Document text —

Although fatigue is recognized as a subjective, generalized, extensive and disabling health care problem with a relatively high prevalence among the chronically ill, there have been no studies to show whether nurses caring for fatigued subjects are able to accurately assess the level of fatigue that exists in these patients. The aim of the present study is to investigate this issue. The following research questions are formulated: (1) To what degree do the assessments of fatigue and exertion fatigue given by nurses and patients agree? and (2) To what degree do the assessments of types of fatigue given by nurses and patients agree?
The method adopted employed a correlational design approach applied to residential home patients and nurses. Data were gathered by questionnaire. Data collected from 44 selected patients and two assessors (nurses) for each patient are used in the analyses. Measurement instruments used are the Dutch fatigue scale (DUFS), the Dutch exertion fatigue scale (DEFS), types of fatigue and sociodemographic variables.
Measurement correlations between the patients and the nurses, both for the DUFS and DEFS, showed fair agreement (fatigue and exertion fatigue) and slight agreement (types of fatigue).
The main conclusion of this study is that nurses working in residential home care are unable, in comparison with the patients themselves, to accurately assess patient's fatigue (fair agreement), exertion fatigue (fair agreement) and types of fatigue (slight agreement).

Problem details —
From the fatigue study abstract, echo the passage starting at "Measurement correlations between" and ending at "(types of fatigue).", word for word.

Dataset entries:
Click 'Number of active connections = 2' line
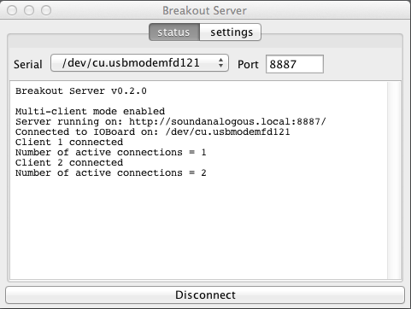 coord(111,173)
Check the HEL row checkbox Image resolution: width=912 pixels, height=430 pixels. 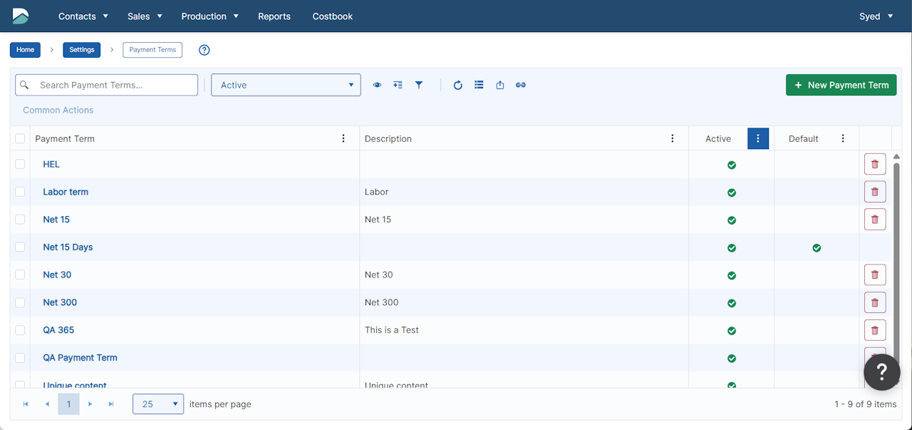[20, 164]
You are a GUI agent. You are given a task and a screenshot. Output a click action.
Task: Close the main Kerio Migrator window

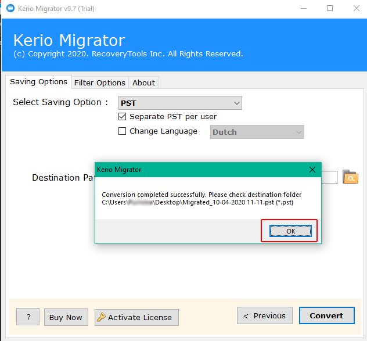[355, 9]
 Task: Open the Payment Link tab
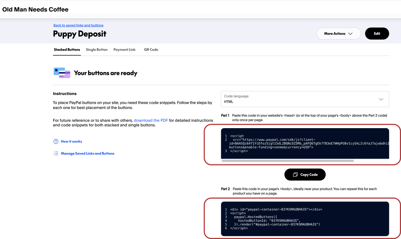pos(125,50)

Response to this exercise —
Measurement correlations between the patients and the nurses, both for the DUFS and DEFS, showed fair agreement (fatigue and exertion fatigue) and slight agreement (types of fatigue).